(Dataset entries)
* * * * * * *
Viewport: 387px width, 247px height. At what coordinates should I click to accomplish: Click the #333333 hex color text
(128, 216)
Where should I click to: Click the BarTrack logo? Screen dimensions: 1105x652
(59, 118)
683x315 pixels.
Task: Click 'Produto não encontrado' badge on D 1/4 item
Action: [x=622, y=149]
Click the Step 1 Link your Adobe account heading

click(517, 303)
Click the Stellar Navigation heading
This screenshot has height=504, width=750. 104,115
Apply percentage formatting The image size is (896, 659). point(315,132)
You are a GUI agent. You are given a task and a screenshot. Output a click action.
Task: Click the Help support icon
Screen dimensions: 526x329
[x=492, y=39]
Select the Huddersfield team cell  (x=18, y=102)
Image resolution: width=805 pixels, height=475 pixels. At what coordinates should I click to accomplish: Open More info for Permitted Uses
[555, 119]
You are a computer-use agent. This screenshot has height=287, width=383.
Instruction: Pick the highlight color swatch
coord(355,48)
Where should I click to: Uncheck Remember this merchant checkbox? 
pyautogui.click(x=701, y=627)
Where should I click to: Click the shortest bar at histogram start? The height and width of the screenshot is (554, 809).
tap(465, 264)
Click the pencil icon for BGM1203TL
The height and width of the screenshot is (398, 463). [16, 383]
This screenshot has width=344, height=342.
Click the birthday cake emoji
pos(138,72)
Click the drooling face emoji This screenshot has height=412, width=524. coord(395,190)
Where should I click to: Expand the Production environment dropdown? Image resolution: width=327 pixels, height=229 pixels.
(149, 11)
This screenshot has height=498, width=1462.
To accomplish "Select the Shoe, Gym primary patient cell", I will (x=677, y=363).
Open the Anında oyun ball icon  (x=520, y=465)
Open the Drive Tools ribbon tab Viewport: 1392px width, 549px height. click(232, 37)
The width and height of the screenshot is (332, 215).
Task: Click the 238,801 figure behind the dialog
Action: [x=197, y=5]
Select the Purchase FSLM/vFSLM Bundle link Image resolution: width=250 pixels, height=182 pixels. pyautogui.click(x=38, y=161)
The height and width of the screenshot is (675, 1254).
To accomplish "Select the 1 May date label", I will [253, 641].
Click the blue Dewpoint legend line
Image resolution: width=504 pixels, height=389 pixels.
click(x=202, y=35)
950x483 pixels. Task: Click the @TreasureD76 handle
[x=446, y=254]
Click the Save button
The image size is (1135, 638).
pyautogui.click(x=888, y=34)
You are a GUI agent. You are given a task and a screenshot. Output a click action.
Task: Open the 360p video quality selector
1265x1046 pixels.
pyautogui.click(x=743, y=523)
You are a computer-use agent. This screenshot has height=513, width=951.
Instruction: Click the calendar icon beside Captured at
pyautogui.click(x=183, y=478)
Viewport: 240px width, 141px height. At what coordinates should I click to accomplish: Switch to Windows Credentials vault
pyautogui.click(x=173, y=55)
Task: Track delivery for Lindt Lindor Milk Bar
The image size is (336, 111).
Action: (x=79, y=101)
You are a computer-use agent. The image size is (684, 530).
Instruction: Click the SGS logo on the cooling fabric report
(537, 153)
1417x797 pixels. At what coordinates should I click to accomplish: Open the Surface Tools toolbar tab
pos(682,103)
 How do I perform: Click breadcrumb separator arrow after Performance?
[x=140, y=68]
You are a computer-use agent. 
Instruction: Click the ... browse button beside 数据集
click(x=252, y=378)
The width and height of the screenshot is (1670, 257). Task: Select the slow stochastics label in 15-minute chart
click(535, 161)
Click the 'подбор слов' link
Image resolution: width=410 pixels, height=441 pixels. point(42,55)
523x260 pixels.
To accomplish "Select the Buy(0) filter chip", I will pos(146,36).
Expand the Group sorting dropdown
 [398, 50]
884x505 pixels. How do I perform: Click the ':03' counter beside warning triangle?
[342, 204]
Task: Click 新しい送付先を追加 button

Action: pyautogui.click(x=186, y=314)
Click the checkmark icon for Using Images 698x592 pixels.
* * * * * * *
→ **WHAT IS REQUIRED**
Print out the complete data above, character for character.

→ **TASK RESPONSE**
Viewport: 387px width, 247px height. At what coordinates should I click to accomplish: Click the #333333 hex color text
(128, 216)
Where should I click to: Click the BarTrack logo? Screen dimensions: 1105x652
(59, 118)
683x315 pixels.
Task: Click 'Produto não encontrado' badge on D 1/4 item
Action: [x=622, y=149]
Click the Step 1 Link your Adobe account heading

click(517, 303)
Click the Stellar Navigation heading
This screenshot has height=504, width=750. 104,115
Apply percentage formatting The image size is (896, 659). point(315,132)
You are a GUI agent. You are given a task and a screenshot. Output a click action.
Task: Click the Help support icon
Screen dimensions: 526x329
[x=492, y=39]
Select the Huddersfield team cell  (x=18, y=102)
Image resolution: width=805 pixels, height=475 pixels. At what coordinates should I click to accomplish: Open More info for Permitted Uses
[555, 119]
You are a computer-use agent. This screenshot has height=287, width=383.
Instruction: Pick the highlight color swatch
coord(355,48)
Where should I click to: Uncheck Remember this merchant checkbox? 
pyautogui.click(x=701, y=627)
Where should I click to: Click the shortest bar at histogram start? The height and width of the screenshot is (554, 809).
tap(465, 264)
Click the pencil icon for BGM1203TL
The height and width of the screenshot is (398, 463). [16, 383]
This screenshot has width=344, height=342.
Click the birthday cake emoji
pos(138,72)
Click the drooling face emoji This screenshot has height=412, width=524. coord(395,190)
Where should I click to: Expand the Production environment dropdown? Image resolution: width=327 pixels, height=229 pixels.
(149, 11)
This screenshot has height=498, width=1462.
To accomplish "Select the Shoe, Gym primary patient cell", I will (x=677, y=363).
Open the Anında oyun ball icon  (x=520, y=465)
Open the Drive Tools ribbon tab Viewport: 1392px width, 549px height. click(232, 37)
The width and height of the screenshot is (332, 215).
Task: Click the 238,801 figure behind the dialog
Action: [x=197, y=5]
Select the Purchase FSLM/vFSLM Bundle link Image resolution: width=250 pixels, height=182 pixels. pyautogui.click(x=38, y=161)
The height and width of the screenshot is (675, 1254).
To accomplish "Select the 1 May date label", I will [253, 641].
Click the blue Dewpoint legend line
Image resolution: width=504 pixels, height=389 pixels.
click(x=202, y=35)
950x483 pixels. Task: Click the @TreasureD76 handle
[x=446, y=254]
Click the Save button
The image size is (1135, 638).
pyautogui.click(x=888, y=34)
You are a GUI agent. You are given a task and a screenshot. Output a click action.
Task: Open the 360p video quality selector
1265x1046 pixels.
pyautogui.click(x=743, y=523)
You are a computer-use agent. This screenshot has height=513, width=951.
Instruction: Click the calendar icon beside Captured at
pyautogui.click(x=183, y=478)
Viewport: 240px width, 141px height. At what coordinates should I click to accomplish: Switch to Windows Credentials vault
pyautogui.click(x=173, y=55)
Task: Track delivery for Lindt Lindor Milk Bar
The image size is (336, 111).
Action: (x=79, y=101)
You are a computer-use agent. The image size is (684, 530).
Instruction: Click the SGS logo on the cooling fabric report
(537, 153)
1417x797 pixels. At what coordinates should I click to accomplish: Open the Surface Tools toolbar tab
pos(682,103)
 How do I perform: Click breadcrumb separator arrow after Performance?
[x=140, y=68]
You are a computer-use agent. 
Instruction: Click the ... browse button beside 数据集
click(x=252, y=378)
The width and height of the screenshot is (1670, 257). Task: Select the slow stochastics label in 15-minute chart
click(535, 161)
Click the 'подбор слов' link
Image resolution: width=410 pixels, height=441 pixels. point(42,55)
523x260 pixels.
To accomplish "Select the Buy(0) filter chip", I will pos(146,36).
Expand the Group sorting dropdown
 [398, 50]
884x505 pixels. How do I perform: Click the ':03' counter beside warning triangle?
[342, 204]
Task: Click 新しい送付先を追加 button

Action: pyautogui.click(x=186, y=314)
Click the checkmark icon for Using Images 698x592 pixels.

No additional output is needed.